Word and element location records
_ _ _ _ _

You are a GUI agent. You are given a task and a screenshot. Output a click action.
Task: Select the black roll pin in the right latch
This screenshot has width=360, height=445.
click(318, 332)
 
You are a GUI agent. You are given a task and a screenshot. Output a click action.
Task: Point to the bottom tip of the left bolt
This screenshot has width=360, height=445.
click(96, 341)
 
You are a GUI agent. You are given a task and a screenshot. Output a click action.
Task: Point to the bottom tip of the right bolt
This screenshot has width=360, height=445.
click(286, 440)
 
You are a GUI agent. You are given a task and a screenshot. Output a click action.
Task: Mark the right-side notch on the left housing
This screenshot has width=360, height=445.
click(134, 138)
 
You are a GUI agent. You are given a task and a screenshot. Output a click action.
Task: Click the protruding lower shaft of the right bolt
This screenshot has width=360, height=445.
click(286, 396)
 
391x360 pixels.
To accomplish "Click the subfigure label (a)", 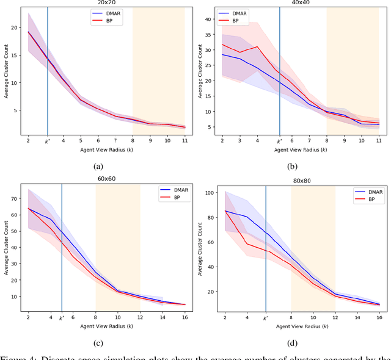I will [98, 166].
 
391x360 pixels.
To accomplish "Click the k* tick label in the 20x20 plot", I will [48, 141].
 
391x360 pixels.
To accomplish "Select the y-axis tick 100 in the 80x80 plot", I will [208, 193].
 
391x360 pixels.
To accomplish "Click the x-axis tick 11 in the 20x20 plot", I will [185, 141].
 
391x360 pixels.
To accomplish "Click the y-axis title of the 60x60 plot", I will [6, 247].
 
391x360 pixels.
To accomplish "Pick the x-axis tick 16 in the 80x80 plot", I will [379, 319].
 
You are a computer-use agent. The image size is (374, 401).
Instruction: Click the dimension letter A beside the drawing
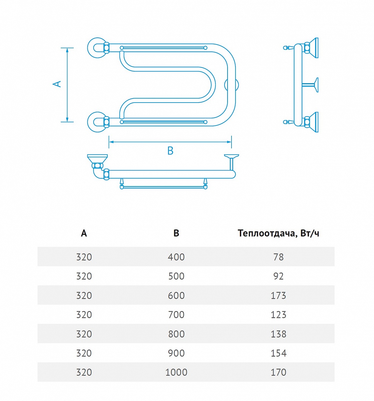pyautogui.click(x=57, y=84)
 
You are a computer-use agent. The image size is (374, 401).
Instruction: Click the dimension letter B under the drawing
pyautogui.click(x=170, y=151)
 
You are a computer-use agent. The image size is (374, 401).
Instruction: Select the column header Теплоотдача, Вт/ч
pyautogui.click(x=278, y=233)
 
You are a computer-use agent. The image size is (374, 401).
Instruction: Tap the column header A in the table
pyautogui.click(x=84, y=233)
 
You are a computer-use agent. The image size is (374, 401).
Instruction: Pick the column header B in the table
pyautogui.click(x=176, y=233)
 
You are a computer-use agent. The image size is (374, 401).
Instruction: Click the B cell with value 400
pyautogui.click(x=176, y=257)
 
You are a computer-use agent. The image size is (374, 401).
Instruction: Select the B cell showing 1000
pyautogui.click(x=176, y=372)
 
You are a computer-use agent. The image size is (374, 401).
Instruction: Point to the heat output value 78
pyautogui.click(x=278, y=257)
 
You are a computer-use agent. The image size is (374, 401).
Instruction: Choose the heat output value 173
pyautogui.click(x=278, y=295)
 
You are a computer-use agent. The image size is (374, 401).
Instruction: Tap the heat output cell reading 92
pyautogui.click(x=278, y=276)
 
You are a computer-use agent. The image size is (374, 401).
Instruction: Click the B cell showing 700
pyautogui.click(x=176, y=315)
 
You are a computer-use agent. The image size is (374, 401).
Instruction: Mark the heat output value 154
pyautogui.click(x=278, y=353)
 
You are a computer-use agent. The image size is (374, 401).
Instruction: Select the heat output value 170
pyautogui.click(x=278, y=372)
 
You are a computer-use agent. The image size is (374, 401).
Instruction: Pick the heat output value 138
pyautogui.click(x=278, y=334)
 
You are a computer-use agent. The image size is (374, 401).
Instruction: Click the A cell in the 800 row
pyautogui.click(x=84, y=334)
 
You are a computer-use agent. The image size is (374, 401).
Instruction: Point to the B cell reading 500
pyautogui.click(x=176, y=276)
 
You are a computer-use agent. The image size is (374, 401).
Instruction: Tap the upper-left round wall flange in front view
pyautogui.click(x=97, y=48)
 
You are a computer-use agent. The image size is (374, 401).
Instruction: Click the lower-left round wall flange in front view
pyautogui.click(x=97, y=122)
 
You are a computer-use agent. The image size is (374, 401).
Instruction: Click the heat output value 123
pyautogui.click(x=278, y=315)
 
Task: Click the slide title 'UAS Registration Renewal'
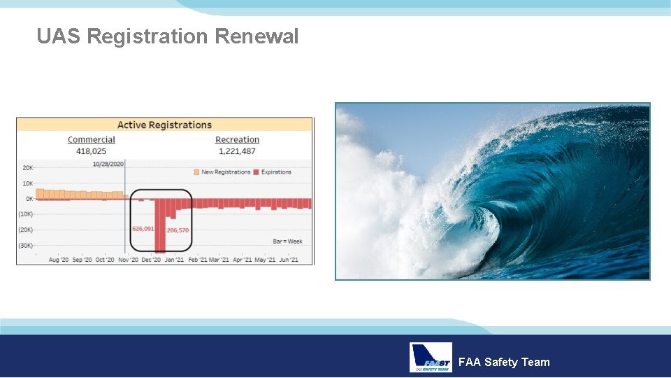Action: [x=168, y=36]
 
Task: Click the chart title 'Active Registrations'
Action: [x=164, y=125]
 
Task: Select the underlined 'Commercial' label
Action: [x=92, y=140]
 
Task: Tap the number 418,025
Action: [x=92, y=150]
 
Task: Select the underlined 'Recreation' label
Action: [x=237, y=140]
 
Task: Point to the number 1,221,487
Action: [x=237, y=150]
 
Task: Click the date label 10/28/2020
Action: [x=108, y=164]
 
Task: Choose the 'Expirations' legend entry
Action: [x=273, y=172]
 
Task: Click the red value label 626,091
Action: [x=143, y=229]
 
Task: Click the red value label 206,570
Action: [x=178, y=230]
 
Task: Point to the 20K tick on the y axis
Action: [x=27, y=168]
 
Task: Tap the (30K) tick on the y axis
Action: [x=25, y=245]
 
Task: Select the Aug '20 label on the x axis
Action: [x=58, y=260]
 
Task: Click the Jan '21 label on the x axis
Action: [x=174, y=260]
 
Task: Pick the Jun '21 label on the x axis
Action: [x=289, y=260]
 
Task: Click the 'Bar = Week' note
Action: [x=287, y=241]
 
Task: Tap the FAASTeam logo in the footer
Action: [x=431, y=358]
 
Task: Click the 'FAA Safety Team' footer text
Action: [x=504, y=362]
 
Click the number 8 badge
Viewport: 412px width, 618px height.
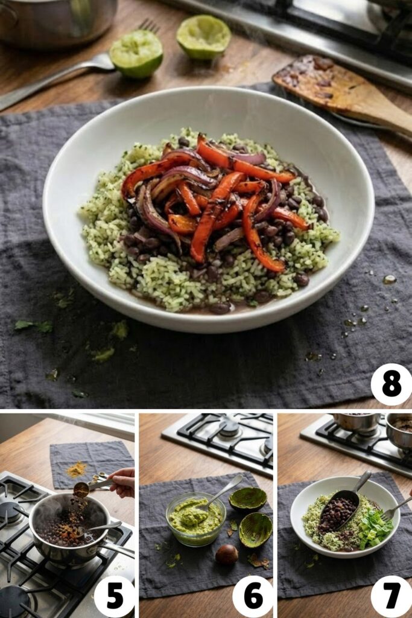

_ _ _ _ _

## Problem statement:
Count the lines of the records above that contain the string "footer", and give only the number.

## Answer for the task:
2